- _YOUR OBJECTIVE_
Copy the lines of the listing from the line containing "Screen dimensions: 824x1228" through the line containing "click(x=373, y=493)", reproducing them without any change.

- _DATASET EXTRACT_
===

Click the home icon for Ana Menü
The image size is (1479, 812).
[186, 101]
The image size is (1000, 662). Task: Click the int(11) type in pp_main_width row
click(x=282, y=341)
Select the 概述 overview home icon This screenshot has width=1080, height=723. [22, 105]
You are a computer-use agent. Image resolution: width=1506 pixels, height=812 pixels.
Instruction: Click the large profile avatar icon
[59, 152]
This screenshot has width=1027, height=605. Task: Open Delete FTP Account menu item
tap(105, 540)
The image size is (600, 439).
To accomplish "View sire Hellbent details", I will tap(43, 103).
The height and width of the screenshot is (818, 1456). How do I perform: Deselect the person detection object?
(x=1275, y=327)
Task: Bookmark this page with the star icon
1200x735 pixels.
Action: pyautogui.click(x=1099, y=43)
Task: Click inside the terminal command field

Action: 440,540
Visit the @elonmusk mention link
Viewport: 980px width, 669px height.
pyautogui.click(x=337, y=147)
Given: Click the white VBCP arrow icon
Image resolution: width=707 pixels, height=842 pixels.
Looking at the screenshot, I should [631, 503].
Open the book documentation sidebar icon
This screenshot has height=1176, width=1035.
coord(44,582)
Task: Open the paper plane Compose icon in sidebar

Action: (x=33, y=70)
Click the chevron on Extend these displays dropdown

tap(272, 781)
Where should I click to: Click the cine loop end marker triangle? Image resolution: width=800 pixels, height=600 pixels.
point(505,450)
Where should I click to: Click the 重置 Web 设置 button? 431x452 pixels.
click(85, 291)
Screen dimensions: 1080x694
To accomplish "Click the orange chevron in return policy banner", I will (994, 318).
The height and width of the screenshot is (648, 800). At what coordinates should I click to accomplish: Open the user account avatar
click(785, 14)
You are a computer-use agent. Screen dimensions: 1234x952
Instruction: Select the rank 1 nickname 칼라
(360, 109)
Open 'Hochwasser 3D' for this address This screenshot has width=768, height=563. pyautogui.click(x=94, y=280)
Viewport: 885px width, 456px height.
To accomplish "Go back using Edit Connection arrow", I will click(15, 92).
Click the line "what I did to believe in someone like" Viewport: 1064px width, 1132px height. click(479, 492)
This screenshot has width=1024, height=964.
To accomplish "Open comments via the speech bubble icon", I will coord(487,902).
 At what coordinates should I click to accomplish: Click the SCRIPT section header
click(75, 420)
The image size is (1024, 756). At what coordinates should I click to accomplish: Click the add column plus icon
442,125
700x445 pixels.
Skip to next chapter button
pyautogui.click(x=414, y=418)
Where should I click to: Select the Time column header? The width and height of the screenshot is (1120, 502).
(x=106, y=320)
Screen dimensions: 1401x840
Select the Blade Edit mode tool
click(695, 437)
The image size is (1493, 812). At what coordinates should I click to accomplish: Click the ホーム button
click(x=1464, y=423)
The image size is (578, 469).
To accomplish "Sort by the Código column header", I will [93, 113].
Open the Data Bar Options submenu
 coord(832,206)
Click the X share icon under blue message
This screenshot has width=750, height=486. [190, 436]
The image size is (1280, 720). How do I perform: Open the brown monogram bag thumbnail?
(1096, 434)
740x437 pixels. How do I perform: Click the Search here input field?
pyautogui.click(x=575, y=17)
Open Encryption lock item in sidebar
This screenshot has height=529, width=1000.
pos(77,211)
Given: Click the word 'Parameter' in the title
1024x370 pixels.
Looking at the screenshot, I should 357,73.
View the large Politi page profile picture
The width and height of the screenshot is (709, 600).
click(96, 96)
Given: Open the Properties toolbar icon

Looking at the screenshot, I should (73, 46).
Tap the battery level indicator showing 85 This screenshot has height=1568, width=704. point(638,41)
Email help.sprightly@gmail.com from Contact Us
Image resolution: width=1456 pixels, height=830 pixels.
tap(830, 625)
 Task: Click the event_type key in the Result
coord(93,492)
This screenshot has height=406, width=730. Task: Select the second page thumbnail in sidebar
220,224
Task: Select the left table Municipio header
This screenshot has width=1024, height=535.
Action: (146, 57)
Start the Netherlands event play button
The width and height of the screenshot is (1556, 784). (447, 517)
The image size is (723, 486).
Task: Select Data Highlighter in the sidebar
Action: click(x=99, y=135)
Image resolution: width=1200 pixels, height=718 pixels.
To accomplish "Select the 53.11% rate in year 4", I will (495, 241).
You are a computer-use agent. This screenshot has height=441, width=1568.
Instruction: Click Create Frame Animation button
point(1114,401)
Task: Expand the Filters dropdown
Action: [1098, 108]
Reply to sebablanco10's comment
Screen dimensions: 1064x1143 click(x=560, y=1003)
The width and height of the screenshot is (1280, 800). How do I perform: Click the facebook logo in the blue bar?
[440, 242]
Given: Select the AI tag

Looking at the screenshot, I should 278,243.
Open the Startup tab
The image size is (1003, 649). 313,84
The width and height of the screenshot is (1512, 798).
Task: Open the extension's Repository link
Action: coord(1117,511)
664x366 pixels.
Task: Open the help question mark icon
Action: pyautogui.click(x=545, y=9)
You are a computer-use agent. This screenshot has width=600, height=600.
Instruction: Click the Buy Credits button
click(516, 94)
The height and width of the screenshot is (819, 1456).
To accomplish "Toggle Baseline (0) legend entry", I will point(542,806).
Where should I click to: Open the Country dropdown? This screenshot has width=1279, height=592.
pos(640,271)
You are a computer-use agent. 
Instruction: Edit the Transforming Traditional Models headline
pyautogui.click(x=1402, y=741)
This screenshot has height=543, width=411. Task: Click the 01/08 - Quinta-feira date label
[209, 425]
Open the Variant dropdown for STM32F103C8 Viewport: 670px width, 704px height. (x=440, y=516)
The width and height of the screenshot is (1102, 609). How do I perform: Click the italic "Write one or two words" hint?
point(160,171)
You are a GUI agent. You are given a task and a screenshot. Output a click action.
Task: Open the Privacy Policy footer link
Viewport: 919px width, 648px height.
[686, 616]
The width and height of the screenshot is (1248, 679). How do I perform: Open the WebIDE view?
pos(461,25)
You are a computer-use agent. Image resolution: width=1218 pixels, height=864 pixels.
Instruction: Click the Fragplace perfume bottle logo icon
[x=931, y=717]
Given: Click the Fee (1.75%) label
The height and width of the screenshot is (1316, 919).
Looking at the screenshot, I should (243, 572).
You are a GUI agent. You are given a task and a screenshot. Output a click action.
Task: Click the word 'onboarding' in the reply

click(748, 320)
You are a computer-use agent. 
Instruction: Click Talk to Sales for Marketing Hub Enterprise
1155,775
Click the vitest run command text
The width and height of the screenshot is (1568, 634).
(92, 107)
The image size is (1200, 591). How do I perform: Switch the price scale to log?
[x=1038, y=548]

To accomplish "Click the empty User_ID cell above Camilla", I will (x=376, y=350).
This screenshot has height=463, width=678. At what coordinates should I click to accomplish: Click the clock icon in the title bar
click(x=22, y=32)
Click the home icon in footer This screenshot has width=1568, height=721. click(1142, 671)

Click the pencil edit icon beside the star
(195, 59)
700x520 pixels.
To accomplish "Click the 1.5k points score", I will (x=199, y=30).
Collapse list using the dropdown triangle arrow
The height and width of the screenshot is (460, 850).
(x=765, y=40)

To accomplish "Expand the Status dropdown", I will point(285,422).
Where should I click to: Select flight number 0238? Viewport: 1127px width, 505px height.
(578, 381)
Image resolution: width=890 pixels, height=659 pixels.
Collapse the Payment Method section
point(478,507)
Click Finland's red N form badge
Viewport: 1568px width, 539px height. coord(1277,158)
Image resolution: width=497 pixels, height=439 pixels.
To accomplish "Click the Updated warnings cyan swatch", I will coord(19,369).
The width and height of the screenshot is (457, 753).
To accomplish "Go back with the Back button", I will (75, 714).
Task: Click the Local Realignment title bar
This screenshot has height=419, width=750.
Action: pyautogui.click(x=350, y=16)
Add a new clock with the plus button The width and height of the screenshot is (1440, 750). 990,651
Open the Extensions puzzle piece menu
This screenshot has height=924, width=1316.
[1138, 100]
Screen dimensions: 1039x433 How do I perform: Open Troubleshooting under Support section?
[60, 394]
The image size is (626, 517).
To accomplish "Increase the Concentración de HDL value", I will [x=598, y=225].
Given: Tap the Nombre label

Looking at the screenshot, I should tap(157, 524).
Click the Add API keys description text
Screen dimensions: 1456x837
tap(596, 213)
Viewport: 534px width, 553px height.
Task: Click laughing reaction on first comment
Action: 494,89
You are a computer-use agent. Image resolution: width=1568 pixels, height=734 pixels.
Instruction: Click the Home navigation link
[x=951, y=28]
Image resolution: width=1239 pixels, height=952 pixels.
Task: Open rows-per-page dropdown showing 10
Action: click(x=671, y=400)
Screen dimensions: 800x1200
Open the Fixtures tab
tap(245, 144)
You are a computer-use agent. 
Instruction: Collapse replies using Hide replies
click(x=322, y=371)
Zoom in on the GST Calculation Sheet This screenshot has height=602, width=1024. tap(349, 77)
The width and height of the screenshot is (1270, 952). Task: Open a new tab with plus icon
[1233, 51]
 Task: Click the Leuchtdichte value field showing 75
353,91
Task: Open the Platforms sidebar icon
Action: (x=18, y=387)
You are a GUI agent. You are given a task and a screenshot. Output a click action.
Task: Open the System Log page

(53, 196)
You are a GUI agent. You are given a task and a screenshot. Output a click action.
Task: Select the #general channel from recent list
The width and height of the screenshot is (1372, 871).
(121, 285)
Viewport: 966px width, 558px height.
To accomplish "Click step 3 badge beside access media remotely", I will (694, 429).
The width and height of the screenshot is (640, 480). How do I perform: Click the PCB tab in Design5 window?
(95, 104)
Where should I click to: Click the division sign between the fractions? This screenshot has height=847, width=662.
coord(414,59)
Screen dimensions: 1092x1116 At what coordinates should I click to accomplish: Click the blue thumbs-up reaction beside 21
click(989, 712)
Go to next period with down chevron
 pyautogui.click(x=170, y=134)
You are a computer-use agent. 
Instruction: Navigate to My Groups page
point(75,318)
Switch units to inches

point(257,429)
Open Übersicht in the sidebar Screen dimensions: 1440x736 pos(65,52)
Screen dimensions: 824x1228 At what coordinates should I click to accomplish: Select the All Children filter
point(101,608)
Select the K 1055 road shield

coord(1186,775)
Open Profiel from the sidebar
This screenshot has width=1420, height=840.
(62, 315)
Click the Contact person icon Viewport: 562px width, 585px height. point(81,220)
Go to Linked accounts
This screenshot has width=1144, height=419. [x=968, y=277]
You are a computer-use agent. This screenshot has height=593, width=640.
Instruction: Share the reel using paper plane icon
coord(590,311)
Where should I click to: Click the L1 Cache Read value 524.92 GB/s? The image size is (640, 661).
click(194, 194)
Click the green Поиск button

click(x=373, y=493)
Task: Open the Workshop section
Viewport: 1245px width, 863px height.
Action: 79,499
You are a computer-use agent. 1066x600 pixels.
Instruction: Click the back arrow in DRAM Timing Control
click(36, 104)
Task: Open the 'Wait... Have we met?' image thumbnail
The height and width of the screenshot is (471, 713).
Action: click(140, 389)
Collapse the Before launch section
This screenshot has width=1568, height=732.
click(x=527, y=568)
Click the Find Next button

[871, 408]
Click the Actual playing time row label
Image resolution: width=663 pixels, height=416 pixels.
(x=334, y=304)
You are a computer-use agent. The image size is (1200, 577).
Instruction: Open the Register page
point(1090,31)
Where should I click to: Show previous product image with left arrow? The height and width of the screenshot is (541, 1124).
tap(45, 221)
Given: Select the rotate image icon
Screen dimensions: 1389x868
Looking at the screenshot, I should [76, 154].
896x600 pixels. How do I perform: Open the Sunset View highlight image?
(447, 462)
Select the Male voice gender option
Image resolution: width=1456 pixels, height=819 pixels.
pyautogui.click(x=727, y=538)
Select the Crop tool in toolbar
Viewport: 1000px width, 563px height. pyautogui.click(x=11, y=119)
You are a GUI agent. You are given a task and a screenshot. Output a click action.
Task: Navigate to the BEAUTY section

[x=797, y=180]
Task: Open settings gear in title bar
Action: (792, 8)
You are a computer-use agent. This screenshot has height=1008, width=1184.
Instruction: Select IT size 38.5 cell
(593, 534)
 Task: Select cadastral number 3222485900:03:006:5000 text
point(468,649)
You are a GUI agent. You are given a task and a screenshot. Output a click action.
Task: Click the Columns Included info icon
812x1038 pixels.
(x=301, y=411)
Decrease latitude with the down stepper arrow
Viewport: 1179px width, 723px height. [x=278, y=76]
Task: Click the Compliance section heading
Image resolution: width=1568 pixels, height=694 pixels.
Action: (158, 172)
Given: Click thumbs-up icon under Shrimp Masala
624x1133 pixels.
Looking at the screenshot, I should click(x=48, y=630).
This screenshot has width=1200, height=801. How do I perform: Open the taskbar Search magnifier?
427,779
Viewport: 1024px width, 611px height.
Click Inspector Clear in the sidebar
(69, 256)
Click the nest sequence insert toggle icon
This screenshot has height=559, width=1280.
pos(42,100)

===

- _OUTPUT OF THE TASK_
Screen dimensions: 824x1228 At what coordinates should I click to accomplish: Select the All Children filter
point(101,608)
Select the K 1055 road shield

coord(1186,775)
Open Profiel from the sidebar
This screenshot has width=1420, height=840.
(62, 315)
Click the Contact person icon Viewport: 562px width, 585px height. point(81,220)
Go to Linked accounts
This screenshot has width=1144, height=419. [x=968, y=277]
You are a computer-use agent. This screenshot has height=593, width=640.
Instruction: Share the reel using paper plane icon
coord(590,311)
Where should I click to: Click the L1 Cache Read value 524.92 GB/s? The image size is (640, 661).
click(194, 194)
Click the green Поиск button

click(x=373, y=493)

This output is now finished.